OVT: Die maatschappelijke
evolutie is inderdaad abolitionistisch: de wereldgemeenschap wil af
van de slavernij. De kerk wil er kennelijk naar terugkeren.
-
Stockman
schrijft dat men overdrijft met autonomie: "Vanaf
de jaren '60-'70 van vorige eeuw is men doorgeslagen",
zo schrijft hij: "men
is deze autonomie en zelfbeschikking gaan koppelen aan het streven
naar absolute vrijheid en het afschudden van alle banden die deze
vrijheid zou kunnen belemmeren."
OVT: Dit is volstrekt
onjuist en uitgerekend de democratie staat daarvoor borg. In de
democratie wordt de individuele vrijheid beperkt door wetten die in
functie staan van het waarborgen van de vrijheid voor iedereen
alsook in functie van de noden van de gemeenschap in zoverre deze
instrumenteel is voor de persoonlijke vrijheden - behalve in zekere
communistische dictaturen.
-
"Voor
de vrouw",
aldus Stockman, "betekende
dit onder andere los komen van de band tussen seksualiteit en
voortplanting, waarbij de artificiële anticonceptie het antwoord
gaf."
OVT: Artificialiteit is
geen zonde en natuurlijkheid is evenmin een heil: zonder menselijk
ingrijpen is overleving voor de mensheid onmogelijk, gebeurlijk ook
op het vlak van het voortbestaan van de soort, ongeacht of het gaat
over anticonceptie of over kunstmatige bevruchting. Er is een
toestand denkbaar waar artificiële anticonceptie het einde van de
soort ingevolge overbevolking zou kunnen verhinderen.
-
Een vreemde zin vind ik deze: "Voortaan
zou men seksueel kunnen genieten waarbij men het krijgen van kinderen
bewust uitsloot, hetgeen ook tot een enorme denataliteit in het
Westen heeft geleid, met alle maatschappelijke gevolgen van dien."
OVT: In die zinswending
ontwaart men de verborgen opvatting dat het kroost de straf is voor
het seksueel genot: wie seksueel genieten, mogen zich ook niet
onttrekken aan de natuurlijke gevolgen ervan. Die opvatting is niet
houdbaar, zij gaat uit van het denken in termen van wraak: 'voor wat,
hoort wat'. Ook de opvatting dat kinderen krijgen het doel is van
seksuele betrekkingen is niet houdbaar en wel om dezelfde redenen
waarom de theorie van het 'intelligent design' niet houdbaar is. Maar
tegelijk wordt een gebrek aan kroost - de 'denataliteit' - een straf
genoemd, zodat in feite gezegd wordt dat de aanvankelijke straf
noodzakelijk is. Bovendien worden de zaken hier op hun kop gezet
omdat het overbevolkingsprobleem ontkend wordt. Op de koop toe heeft
de paus nog niet zo lang geleden gezegd dat wij niet mogen kweken
zoals de konijnen...
-
Stockman noemt de abortuskwestie een uitwas van de
overdreven zelfbeschikking: 'baas in eigen buik'.
OVT: Dat is een andere
problematiek, de twee mogen niet vermengd worden. Zelfbeschikking
betekent immers ook dat men niet mag beschikken over het leven van
een kind en dat het nog niet geboren is, doet daar helemaal niets aan
af. Daar spreekt men zichzelf inderdaad tegen.
-
Een ander gevolg, zegt Stockman, is de ondermijning
van het huwelijk dat immers die absolute vrijheid belemmert, de
vrijheid om zich met meer dan één persoon te verbinden.
OVT: Het huwelijk wordt
niet verboden, integendeel, het wordt ook ingevoerd voor homo's!

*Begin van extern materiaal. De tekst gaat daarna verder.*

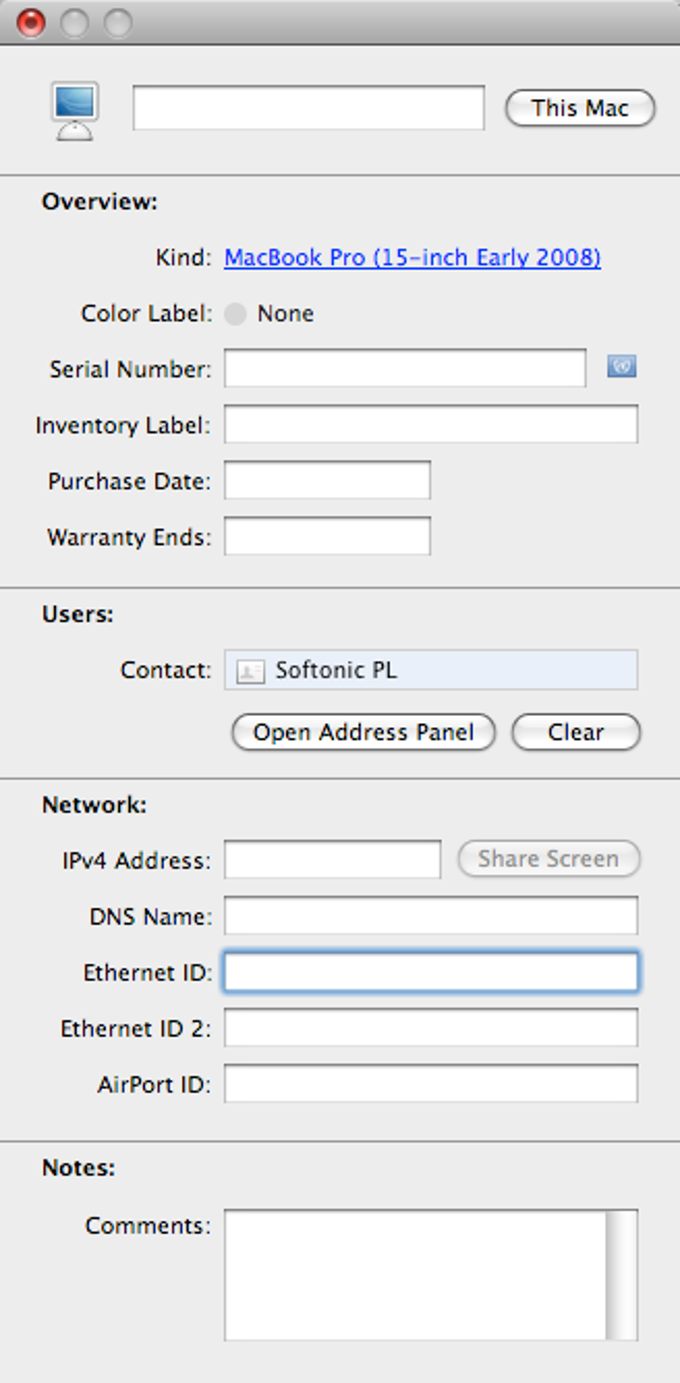The height and width of the screenshot is (1383, 680).
Task: Click the serial number lookup icon
Action: tap(622, 367)
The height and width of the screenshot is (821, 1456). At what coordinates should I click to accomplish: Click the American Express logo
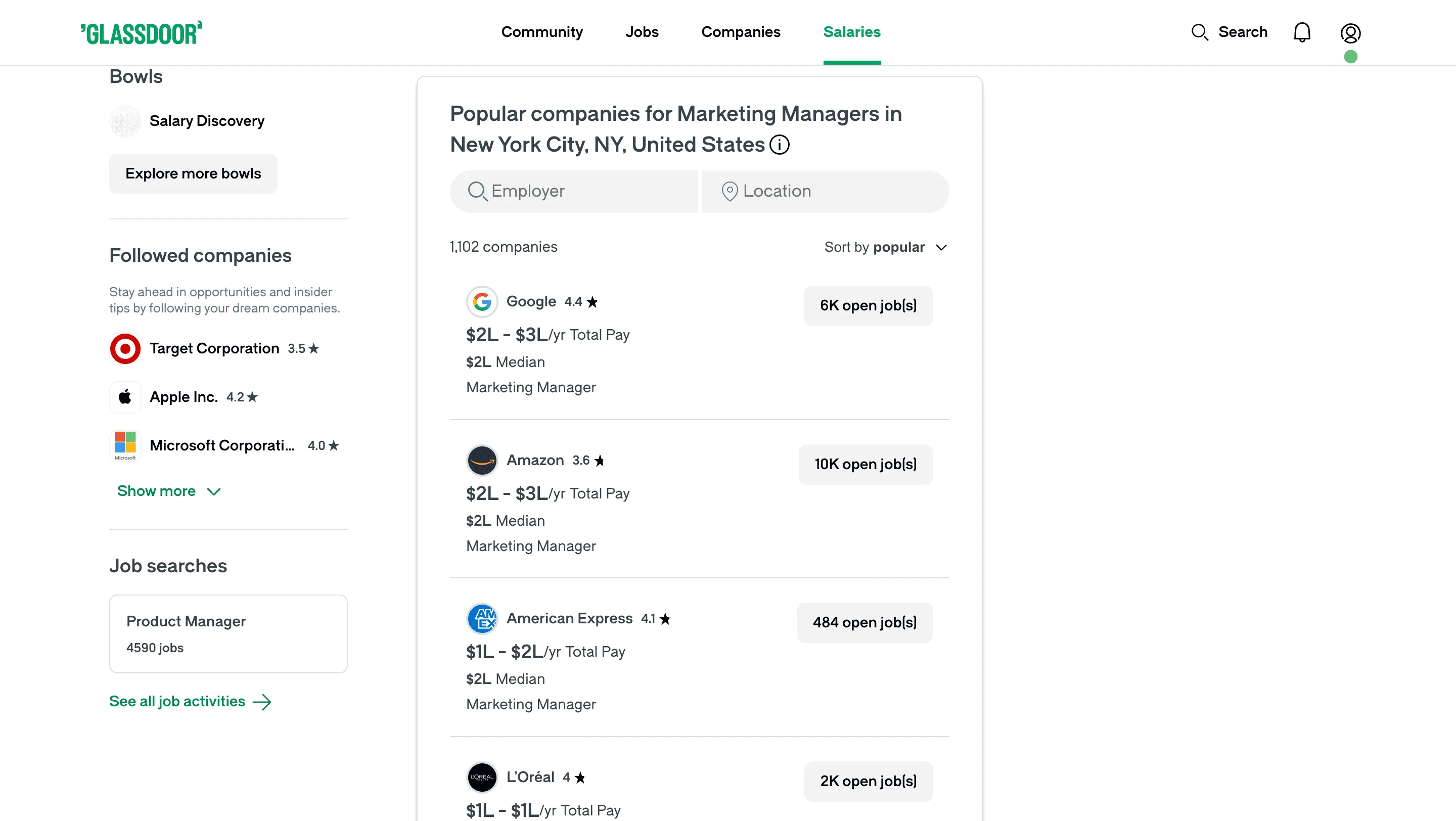point(482,618)
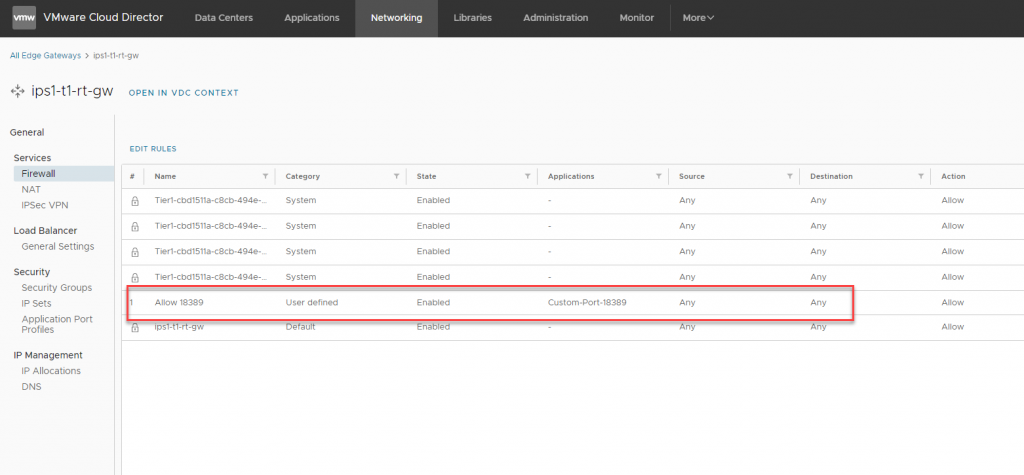
Task: Select the Allow 18389 firewall rule row
Action: (400, 302)
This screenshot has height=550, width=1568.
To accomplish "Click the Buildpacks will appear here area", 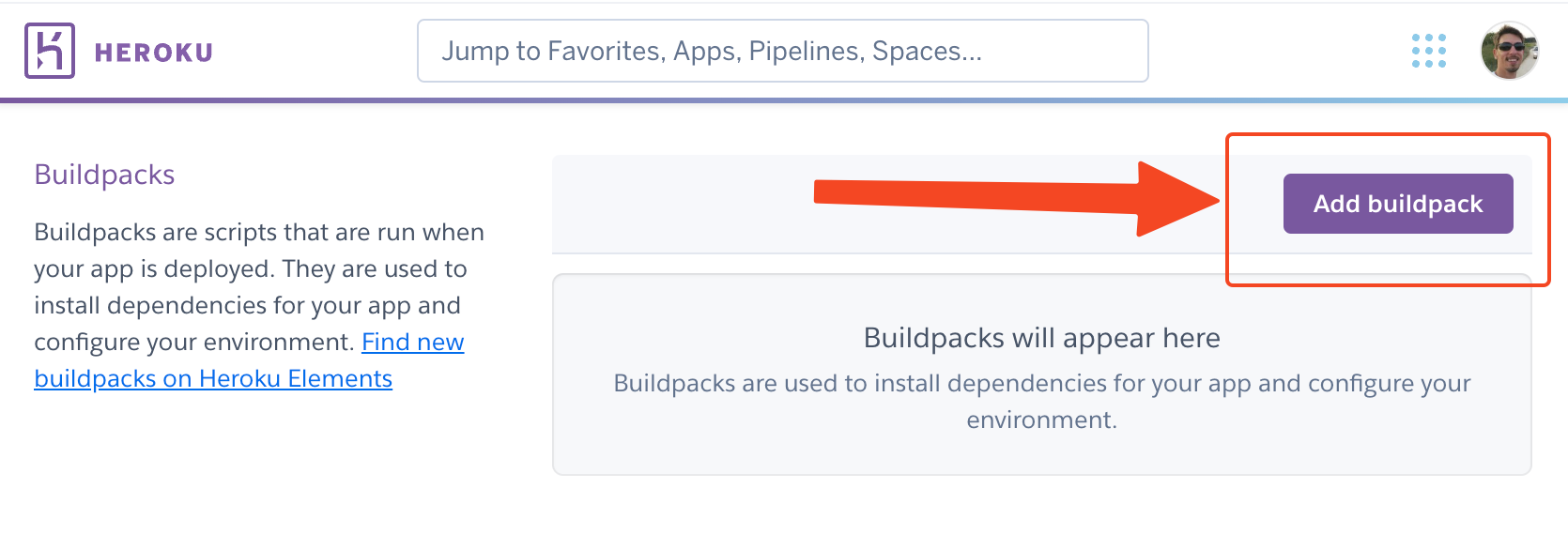I will click(1040, 338).
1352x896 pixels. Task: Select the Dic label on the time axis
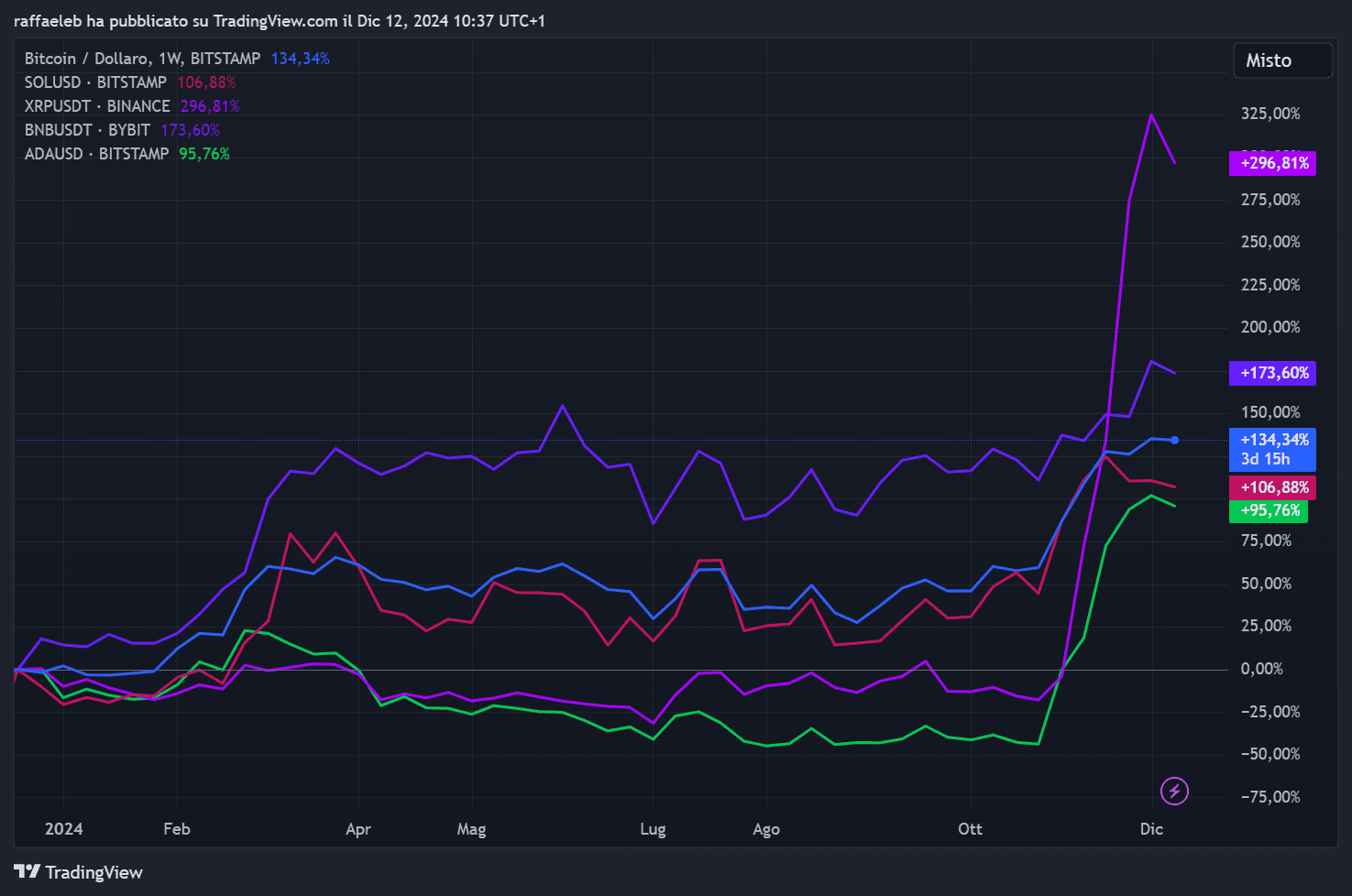tap(1150, 828)
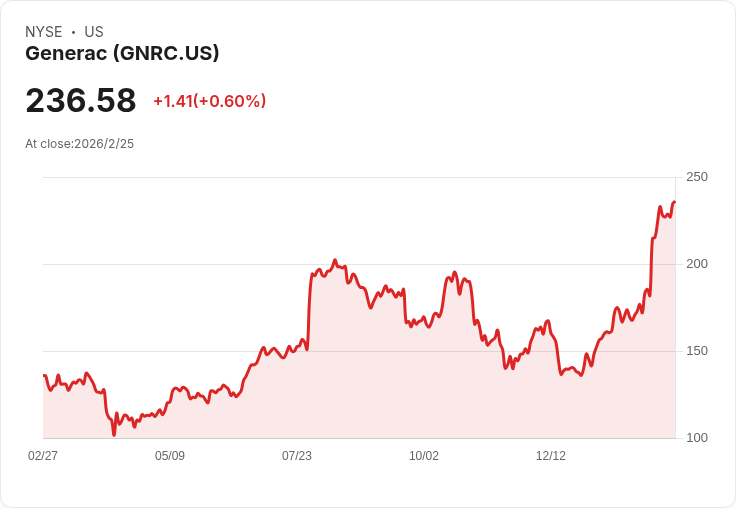Click the 12/12 date axis label

(551, 455)
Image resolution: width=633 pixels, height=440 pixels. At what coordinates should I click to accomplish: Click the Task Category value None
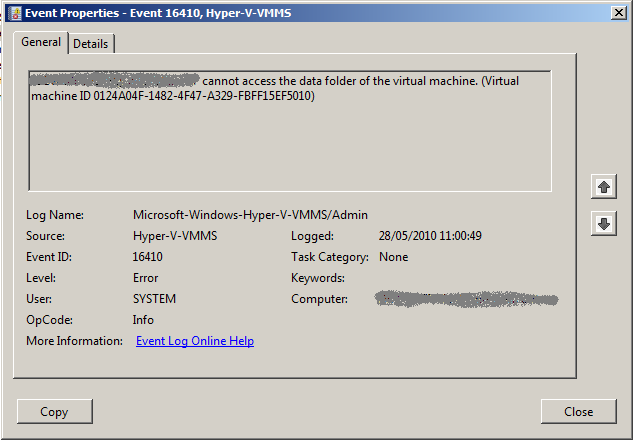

Iedereen blijft de vrijheid behouden om zich al dan niet met één
persoon te verbinden, zoals iedereen ook vrij is om al dan niet
kloostergeloften af te leggen. Neen, aan die vrijheid wordt helemaal
niet geraakt! Wel waar is dat het huwelijk niet meer kan opgelegd of
afgedwongen worden en dat bijvoorbeeld ook binnen het huwelijk sprake
kan zijn van verkrachting en is dat dan geen vooruitgang? Gelukkig is
vandaag de oeverloze ellende aan het licht gekomen die resulteerde
uit de hypocriete moraal van destijds waar feitelijk het recht van de
sterkste heerste onder een dekmantel van geloof en trouw. We mogen
ook niet vergeten dat bijvoorbeeld Abraham vele vrouwen had,
polygamie was toentertijd kennelijk geen obstakel voor Jahweh: het
huwelijk is een relatief jonge uitvinding.
-
"Waarom zou een man zich moeten binden aan
een vrouw, wanneer hij of zij zich eerder aangetrokken voelde tot
iemand van hetzelfde geslacht?", zo schrijft Stockman
op een wat verwijtende toon.
OVT: Andermaal een verkapt
pleidooi voor lijfeigenschap: waarom zou een derde aan iemand dat
recht mogen ontzeggen!? En dat de seksualiteit kan gescheiden worden
van de gezinsvorming blijkt uit de praktijk van de instellingen voor
wezen maar ook uit de praktijk van adoptiegezinnen en uit de praktijk
van het onderwijs dat dan toch een belangrijk deel van de opvoeding
van de ouders overneemt en is dat dan schadelijk voor de kinderen?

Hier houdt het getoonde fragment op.